Invoicing myself to my company via and another

Invoicing myself to my company via and another

Author
Discussion

Undirection

Original Poster:

467 posts

121 months

Thursday 2nd July 2015
quotequote all
I am director of a company (only a small Limited one) and am spending X amount of time running it with my business partner. I need to pay myself a small amount for my time (only about £1500) but don't want to have to employ myself there. Can I invoice one of my business partner's businesses and then get that one to invoice the business?

jammy_basturd

29,778 posts

212 months

Thursday 2nd July 2015
quotequote all
I'm no expert by any stretch, but invoices are for companies to receive payment - you'd still need to set up either a shareholding to receive dividends or employment to receive salary.

PurpleMoonlight

22,362 posts

157 months

Thursday 2nd July 2015
quotequote all
If you are a Director you are an employee.

You don't understand that?

Eric Mc

121,941 posts

265 months

Thursday 2nd July 2015
quotequote all
You cannot pay yourself as an "outside contractor" or for "services rendered" when you are a director of the company which is doing the paying.

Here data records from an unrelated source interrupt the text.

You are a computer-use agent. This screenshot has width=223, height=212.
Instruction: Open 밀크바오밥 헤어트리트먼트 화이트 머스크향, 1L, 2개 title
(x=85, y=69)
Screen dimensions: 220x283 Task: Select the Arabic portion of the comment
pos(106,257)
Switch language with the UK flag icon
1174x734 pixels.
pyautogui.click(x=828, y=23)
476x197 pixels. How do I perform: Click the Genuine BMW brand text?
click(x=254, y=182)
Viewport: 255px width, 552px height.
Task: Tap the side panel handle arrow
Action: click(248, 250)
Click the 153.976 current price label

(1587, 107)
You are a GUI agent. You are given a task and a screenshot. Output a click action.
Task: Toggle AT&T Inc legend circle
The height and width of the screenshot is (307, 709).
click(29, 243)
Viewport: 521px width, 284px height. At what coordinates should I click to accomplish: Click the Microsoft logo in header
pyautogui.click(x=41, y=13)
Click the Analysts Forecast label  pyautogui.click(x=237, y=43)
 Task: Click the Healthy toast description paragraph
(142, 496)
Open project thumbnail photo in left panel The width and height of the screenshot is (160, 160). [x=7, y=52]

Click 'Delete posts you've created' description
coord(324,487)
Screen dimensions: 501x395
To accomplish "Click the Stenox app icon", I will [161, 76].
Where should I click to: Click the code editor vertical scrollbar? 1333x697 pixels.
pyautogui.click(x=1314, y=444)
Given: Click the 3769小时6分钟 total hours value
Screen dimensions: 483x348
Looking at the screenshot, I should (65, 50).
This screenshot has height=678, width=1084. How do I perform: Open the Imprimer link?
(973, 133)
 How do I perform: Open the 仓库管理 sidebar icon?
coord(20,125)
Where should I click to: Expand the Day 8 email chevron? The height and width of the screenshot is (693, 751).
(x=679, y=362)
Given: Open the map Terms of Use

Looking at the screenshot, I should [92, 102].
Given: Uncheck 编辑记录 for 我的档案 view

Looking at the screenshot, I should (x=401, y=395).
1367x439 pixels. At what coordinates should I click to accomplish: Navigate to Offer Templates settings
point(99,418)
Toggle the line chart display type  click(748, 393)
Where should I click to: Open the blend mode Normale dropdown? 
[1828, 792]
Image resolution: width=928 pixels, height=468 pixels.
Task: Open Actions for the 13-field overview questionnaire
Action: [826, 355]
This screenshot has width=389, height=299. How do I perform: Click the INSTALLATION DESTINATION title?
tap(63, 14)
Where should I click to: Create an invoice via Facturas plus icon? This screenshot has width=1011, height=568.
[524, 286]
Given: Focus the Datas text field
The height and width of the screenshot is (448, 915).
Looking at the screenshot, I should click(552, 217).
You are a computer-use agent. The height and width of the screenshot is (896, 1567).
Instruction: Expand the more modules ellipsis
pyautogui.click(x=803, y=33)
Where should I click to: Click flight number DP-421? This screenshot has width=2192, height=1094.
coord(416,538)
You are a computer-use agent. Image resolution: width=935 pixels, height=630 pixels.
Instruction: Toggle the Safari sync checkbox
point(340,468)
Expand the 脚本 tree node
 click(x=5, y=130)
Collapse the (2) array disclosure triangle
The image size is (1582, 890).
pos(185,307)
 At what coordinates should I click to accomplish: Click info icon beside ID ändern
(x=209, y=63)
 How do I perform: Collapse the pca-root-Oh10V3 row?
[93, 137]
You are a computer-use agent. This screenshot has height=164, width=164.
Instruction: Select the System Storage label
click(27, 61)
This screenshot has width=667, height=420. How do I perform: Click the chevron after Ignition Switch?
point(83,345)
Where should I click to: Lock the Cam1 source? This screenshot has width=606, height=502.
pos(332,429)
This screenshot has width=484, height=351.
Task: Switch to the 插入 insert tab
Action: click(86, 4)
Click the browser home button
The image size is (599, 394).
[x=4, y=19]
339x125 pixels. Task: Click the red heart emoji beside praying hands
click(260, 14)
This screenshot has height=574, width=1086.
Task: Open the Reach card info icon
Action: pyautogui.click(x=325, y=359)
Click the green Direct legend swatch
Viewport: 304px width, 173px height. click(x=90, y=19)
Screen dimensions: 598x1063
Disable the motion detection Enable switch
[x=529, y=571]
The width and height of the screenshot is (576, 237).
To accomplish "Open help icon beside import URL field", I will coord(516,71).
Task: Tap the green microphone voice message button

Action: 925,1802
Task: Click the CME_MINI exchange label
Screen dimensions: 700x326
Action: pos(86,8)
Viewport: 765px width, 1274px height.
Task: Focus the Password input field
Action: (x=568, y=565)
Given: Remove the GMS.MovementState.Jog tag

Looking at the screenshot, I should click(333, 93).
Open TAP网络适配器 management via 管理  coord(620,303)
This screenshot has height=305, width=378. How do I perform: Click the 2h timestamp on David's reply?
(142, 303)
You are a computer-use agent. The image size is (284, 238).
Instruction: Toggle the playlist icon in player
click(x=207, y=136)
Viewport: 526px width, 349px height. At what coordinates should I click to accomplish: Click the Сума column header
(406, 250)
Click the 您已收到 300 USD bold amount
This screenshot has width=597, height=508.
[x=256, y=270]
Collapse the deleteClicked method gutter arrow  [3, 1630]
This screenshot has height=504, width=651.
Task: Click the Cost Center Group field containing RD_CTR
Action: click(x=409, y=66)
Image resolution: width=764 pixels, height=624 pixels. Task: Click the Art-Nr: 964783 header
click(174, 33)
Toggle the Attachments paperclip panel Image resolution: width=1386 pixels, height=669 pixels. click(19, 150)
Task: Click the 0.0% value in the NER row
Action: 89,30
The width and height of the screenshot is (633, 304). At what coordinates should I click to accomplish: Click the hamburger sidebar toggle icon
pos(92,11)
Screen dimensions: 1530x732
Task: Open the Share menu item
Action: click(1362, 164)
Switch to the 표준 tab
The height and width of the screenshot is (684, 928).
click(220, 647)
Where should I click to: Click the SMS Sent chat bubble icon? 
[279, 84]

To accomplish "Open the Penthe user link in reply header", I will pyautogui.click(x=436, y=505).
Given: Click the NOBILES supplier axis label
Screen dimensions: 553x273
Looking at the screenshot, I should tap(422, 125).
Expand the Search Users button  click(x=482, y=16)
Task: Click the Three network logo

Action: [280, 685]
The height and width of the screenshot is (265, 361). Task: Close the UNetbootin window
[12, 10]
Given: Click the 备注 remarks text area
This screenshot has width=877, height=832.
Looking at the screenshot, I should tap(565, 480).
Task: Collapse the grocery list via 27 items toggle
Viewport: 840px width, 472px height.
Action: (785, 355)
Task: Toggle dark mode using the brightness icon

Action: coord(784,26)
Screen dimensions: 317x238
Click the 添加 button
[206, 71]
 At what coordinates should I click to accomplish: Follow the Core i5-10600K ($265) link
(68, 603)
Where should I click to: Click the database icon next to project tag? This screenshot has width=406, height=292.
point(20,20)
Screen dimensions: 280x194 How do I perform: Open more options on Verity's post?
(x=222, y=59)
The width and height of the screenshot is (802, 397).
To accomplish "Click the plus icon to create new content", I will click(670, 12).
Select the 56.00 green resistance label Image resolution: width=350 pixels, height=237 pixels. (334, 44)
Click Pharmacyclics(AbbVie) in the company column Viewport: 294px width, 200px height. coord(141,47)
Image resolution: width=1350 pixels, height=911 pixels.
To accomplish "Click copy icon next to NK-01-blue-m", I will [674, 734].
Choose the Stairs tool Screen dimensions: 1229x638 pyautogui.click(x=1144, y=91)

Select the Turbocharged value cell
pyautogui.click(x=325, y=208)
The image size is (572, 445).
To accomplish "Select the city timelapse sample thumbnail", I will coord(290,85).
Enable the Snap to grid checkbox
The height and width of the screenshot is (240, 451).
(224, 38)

If you have supplied a service to your own company as a director, you must process that payment as a salaried amount - and carry out the necessary PAYE/NI calculations on that amount.

A director who is also a shareholder of their own company can draw money out of the company in the form of a dividend - subject to the usual caveats and restrictions that apply to dividends.

However, a dividend is a share out of company profits. It is not remuneration for doing work in or for the company.

Undirection

Original Poster:

467 posts

121 months

Thursday 2nd July 2015
quotequote all
Ok, I understand that but the company invoicing is not mine and so can I invoice them for 'consultancy' and then they invoice my company for 'consultancy'? This way I am not invoicing my own company?

malks222

1,853 posts

139 months

Thursday 2nd July 2015
quotequote all
so you're asking if:

mr unidirection (personally) can invoice company X and they in turn invoice Unidirection Ltd for carrying out the work?

if so how would company X pay you for carrying out the work? would they just pay you as 'self employed/ sole trader'?? if so you'd need to declare this on a self assessment tax return and pay any tax/ ni associated with it.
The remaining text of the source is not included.